Myasthenia Gravis and Related Disorders by Anonim Pdf
"Myasthenia gravis (MG), an acquired immune syndrome affecting proteins at the neuromuscular junction, causes significant muscular functional impairment and can compromise patients' quality of life, including fatigue, disability, and increased mortality rates. Continued efforts in the last decades have begun to produce significant progress in our understanding of this rare condition, yet considerable challenges remain for improving diagnosis and developing effective treatments for MG. The present volume comprises papers stemming from the "12th International Conference on Myasthenia Gravis and Related Disorders, " held May 21-23, 2012 at the New York Academy of Sciences in New York City. The papers collected in this second of two Annals volumes highlight some of the key developments in neuroscience and immunology in MG and related syndromes presented at the conference, including treatment update and what lies ahead, congenital myasthenic syndromes, Lambert-Eaton myasthenic syndrome, the thymus, thymectomy, and the myasthenia gravis thymectomy trial, and hot topics selected from submitted abstracts."--Résumé de l'éditeur.

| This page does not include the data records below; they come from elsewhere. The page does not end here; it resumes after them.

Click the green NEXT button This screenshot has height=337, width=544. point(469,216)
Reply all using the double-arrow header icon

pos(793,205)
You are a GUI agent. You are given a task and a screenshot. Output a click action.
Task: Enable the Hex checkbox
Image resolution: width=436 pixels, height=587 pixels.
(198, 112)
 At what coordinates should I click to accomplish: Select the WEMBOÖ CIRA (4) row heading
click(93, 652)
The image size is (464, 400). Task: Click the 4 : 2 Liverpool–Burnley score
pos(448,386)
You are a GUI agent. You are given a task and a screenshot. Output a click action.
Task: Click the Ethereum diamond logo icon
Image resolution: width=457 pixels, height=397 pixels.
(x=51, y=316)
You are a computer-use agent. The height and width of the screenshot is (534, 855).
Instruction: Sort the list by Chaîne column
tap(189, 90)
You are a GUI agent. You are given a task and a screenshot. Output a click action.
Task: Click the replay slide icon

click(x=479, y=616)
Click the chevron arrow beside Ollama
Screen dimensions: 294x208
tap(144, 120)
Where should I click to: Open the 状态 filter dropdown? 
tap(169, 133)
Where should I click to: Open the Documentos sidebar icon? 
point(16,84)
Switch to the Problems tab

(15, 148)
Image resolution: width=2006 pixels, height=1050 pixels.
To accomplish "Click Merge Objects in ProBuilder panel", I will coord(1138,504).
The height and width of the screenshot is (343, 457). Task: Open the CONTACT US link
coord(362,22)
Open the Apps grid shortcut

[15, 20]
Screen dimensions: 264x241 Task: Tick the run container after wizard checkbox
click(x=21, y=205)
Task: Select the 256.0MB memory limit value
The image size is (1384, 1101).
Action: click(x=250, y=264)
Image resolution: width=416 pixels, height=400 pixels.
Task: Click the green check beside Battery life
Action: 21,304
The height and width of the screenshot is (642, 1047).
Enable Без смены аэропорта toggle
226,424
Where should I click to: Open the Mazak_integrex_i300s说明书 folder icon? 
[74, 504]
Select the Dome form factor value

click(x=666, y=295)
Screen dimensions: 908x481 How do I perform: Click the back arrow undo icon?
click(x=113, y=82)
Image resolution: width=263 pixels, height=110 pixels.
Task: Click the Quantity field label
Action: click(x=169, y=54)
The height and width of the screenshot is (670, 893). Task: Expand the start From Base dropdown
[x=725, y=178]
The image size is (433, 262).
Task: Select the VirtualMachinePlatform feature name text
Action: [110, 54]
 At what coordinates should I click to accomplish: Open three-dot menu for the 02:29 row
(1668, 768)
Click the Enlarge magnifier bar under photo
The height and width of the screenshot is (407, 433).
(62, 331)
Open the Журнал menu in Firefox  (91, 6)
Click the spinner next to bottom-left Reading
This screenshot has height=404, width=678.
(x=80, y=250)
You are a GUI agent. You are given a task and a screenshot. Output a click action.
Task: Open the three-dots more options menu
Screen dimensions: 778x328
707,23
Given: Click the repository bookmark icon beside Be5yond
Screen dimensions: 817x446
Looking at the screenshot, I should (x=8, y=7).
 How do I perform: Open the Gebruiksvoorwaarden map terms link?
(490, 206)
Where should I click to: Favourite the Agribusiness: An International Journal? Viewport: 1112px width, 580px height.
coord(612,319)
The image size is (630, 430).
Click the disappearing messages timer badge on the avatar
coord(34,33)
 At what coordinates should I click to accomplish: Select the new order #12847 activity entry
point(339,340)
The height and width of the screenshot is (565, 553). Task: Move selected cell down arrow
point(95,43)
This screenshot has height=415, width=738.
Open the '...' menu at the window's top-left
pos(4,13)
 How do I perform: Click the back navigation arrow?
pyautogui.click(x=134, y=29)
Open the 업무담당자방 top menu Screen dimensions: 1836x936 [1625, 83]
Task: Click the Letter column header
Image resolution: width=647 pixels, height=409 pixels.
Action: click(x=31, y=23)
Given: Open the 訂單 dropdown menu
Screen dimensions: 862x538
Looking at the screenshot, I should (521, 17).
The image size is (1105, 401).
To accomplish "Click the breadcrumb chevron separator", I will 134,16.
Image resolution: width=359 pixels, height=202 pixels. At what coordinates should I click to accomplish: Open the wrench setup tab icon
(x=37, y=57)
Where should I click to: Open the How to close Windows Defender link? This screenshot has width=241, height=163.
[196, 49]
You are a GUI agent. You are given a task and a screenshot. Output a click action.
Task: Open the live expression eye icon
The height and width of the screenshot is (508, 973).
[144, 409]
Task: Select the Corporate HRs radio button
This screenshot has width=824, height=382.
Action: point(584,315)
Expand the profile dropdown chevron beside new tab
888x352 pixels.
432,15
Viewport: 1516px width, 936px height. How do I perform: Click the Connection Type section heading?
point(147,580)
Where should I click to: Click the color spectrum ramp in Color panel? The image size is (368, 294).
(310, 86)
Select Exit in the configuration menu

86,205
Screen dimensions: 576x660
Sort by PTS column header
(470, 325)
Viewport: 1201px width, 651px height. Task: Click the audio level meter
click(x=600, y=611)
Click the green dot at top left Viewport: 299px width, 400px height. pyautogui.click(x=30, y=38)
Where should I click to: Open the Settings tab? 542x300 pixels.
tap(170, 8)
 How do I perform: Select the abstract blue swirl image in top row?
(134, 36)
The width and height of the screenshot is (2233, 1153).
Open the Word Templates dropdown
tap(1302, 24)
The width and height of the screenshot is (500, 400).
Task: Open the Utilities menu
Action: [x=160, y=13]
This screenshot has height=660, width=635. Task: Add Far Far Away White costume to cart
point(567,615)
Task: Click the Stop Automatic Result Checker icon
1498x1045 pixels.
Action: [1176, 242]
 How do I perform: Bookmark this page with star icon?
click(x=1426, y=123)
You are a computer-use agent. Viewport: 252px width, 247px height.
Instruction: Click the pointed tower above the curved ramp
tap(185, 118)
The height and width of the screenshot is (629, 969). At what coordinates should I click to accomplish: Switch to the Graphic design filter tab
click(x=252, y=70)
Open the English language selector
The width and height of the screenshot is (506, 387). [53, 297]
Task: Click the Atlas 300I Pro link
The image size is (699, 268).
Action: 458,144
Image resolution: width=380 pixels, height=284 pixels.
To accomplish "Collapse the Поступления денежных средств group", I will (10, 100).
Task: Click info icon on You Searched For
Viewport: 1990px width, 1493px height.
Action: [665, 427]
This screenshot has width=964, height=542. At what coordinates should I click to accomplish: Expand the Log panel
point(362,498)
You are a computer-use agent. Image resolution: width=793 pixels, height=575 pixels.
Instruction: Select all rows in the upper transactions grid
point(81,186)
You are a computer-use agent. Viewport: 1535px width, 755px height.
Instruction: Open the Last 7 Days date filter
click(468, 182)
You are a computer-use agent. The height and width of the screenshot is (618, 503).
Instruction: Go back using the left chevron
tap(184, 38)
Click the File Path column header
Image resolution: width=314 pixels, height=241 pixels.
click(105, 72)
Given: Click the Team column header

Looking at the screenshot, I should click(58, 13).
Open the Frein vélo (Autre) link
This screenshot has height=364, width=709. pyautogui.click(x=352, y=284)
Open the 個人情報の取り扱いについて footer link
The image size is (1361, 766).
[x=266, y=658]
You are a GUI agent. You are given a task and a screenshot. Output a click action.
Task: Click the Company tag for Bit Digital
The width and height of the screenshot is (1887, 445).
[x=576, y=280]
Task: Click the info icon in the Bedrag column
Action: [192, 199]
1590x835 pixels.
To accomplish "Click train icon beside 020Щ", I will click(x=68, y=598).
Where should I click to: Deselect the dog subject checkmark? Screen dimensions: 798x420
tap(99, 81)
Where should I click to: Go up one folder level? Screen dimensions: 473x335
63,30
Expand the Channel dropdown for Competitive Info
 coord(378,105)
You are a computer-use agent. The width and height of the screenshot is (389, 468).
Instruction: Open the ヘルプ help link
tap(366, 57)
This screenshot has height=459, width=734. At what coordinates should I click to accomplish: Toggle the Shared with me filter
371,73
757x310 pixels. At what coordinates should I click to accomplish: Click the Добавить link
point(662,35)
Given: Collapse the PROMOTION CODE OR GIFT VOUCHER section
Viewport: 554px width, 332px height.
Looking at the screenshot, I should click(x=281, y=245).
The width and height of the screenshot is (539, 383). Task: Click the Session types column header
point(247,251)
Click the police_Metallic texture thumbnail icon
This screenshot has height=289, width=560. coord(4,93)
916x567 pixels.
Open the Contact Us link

Myasthenia Gravis and Related Disorders by Mark A. Agius Pdf
Myasthenia gravis is the best-understood autoimmune disorder and its intense investigation has provided insights into the pathogenesis of autoimmune disease in general and the basic mechanisms of synaptic transmission. The papers in this volume report research findings on the mechanisms of disease, diagnosis and treatment of myasthenia gravis and related diseases. Other papers examine the advances in knowledge about the physiology, biochemistry, genetics, and the structure of the neuromuscular junction as well as advances in the immunology of pre-and post-synaptic disorders of the junction. Papers also discuss the clinical management of myasthenia gravis and related disorders.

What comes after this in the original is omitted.